Extracted records
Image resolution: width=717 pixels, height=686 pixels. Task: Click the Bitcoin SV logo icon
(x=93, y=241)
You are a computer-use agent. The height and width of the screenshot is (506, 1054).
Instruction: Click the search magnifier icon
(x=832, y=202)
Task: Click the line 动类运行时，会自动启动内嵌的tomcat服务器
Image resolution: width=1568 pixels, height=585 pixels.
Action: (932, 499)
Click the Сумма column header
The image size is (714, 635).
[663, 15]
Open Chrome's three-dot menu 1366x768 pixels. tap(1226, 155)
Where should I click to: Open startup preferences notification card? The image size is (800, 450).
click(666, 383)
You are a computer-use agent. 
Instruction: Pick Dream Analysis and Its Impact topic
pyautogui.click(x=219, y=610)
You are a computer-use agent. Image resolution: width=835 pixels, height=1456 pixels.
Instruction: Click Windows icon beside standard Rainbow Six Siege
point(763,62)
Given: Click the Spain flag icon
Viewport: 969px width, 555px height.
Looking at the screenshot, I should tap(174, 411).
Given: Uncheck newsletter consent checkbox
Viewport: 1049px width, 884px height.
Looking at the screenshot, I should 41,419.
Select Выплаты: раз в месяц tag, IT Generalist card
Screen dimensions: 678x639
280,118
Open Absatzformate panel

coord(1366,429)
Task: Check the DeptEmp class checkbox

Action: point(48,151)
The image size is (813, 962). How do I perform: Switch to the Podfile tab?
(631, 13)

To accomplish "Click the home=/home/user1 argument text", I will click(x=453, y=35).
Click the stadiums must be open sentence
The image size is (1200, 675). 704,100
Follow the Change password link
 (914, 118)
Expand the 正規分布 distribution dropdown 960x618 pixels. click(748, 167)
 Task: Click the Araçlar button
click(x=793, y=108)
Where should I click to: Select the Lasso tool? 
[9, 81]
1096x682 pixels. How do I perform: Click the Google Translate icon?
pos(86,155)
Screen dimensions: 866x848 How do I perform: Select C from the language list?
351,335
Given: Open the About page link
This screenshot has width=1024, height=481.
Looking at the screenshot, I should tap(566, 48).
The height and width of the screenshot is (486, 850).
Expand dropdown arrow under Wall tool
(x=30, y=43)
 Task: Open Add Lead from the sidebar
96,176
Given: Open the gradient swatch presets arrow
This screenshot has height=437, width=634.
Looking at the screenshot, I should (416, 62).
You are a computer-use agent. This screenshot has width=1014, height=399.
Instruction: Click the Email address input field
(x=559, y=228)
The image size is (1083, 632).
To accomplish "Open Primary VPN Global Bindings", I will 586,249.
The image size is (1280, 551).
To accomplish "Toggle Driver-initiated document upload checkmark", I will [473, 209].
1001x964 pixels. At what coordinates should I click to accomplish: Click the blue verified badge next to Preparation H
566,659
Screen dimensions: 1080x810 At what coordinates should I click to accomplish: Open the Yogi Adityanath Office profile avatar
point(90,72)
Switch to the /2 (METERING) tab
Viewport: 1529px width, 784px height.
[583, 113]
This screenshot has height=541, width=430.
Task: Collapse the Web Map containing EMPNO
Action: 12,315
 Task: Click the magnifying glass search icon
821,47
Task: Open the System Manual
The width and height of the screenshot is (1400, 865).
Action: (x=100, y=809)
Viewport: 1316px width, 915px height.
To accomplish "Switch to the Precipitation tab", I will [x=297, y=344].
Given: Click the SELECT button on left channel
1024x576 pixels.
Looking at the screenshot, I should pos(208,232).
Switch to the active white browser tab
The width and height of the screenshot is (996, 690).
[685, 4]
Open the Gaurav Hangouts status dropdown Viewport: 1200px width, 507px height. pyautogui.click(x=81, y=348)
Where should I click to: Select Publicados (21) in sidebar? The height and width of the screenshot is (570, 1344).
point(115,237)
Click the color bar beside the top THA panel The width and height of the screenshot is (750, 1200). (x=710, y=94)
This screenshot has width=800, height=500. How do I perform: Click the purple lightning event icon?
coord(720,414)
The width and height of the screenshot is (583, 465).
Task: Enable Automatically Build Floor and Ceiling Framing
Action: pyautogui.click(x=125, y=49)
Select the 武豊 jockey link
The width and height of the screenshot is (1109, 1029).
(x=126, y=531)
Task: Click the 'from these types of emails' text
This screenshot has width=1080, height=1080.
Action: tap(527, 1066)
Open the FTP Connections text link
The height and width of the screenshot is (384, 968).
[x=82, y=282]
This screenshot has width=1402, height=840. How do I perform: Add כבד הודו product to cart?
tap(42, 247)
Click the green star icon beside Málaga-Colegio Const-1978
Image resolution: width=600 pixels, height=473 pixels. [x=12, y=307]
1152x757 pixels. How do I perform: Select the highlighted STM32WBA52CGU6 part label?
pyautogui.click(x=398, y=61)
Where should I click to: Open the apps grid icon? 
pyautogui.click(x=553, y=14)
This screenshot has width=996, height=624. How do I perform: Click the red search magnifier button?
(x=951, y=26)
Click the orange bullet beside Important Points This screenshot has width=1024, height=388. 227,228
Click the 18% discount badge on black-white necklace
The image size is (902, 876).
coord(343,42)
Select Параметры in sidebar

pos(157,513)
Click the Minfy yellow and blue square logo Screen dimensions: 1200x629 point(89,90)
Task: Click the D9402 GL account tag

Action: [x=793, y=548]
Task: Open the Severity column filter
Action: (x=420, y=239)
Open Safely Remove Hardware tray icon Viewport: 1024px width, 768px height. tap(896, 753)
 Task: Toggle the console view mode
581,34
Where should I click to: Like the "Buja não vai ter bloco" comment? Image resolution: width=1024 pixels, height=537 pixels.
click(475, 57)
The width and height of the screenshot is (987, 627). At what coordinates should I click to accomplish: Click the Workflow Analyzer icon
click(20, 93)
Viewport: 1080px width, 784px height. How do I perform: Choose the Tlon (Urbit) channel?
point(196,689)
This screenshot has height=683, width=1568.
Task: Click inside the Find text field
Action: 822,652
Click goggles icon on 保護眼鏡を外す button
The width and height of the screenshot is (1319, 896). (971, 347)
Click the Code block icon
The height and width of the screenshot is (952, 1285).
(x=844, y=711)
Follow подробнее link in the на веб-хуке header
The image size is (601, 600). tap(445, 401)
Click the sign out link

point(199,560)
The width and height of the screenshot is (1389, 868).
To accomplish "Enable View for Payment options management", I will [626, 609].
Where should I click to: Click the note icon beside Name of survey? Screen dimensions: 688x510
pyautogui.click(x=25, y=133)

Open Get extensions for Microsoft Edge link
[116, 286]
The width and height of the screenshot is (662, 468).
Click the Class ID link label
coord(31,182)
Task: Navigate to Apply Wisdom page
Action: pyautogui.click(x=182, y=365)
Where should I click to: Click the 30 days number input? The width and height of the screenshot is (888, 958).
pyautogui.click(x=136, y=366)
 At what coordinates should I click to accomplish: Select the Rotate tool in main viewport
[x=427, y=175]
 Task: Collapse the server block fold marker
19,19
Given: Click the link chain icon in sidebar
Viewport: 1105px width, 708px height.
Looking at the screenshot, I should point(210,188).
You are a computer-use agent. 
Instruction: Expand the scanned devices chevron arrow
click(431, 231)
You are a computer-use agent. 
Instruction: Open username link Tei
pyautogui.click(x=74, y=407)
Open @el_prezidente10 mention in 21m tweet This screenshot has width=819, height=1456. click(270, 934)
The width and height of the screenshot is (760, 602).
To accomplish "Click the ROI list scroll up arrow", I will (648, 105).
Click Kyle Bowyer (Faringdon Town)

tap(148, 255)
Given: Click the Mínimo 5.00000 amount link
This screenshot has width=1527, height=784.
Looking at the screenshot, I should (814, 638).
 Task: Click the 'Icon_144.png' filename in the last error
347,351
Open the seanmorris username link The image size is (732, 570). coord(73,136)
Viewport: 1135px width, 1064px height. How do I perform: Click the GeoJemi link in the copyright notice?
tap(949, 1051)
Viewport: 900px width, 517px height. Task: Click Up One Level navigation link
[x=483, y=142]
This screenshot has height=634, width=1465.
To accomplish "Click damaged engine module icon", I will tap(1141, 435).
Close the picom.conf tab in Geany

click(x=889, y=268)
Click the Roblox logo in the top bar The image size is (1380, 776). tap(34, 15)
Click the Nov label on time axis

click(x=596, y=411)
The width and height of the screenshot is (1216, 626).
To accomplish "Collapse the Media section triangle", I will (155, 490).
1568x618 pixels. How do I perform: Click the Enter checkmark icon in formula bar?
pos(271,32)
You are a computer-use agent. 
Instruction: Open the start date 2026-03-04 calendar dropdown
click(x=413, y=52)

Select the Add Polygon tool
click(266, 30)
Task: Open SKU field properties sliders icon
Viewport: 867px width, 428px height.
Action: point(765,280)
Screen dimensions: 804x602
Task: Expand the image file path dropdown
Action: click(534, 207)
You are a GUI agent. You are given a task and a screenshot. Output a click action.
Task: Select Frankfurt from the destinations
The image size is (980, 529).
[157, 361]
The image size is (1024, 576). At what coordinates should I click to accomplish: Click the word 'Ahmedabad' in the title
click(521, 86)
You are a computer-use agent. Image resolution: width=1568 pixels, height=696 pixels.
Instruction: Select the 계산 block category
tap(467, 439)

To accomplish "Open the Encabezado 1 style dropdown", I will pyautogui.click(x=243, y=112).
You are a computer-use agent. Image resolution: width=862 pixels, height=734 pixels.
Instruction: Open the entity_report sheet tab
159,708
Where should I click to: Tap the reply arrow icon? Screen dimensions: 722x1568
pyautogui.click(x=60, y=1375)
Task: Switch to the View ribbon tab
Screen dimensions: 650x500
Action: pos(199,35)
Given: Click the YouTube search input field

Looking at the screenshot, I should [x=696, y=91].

Exercise description. Starting with the first line above and ending with the line that holds "Open Chrome's three-dot", restate each line word for word and add nothing else.

Response to this task.
Image resolution: width=717 pixels, height=686 pixels. Task: Click the Bitcoin SV logo icon
(x=93, y=241)
You are a computer-use agent. The height and width of the screenshot is (506, 1054).
Instruction: Click the search magnifier icon
(x=832, y=202)
Task: Click the line 动类运行时，会自动启动内嵌的tomcat服务器
Image resolution: width=1568 pixels, height=585 pixels.
Action: (932, 499)
Click the Сумма column header
The image size is (714, 635).
[663, 15]
Open Chrome's three-dot menu 1366x768 pixels. tap(1226, 155)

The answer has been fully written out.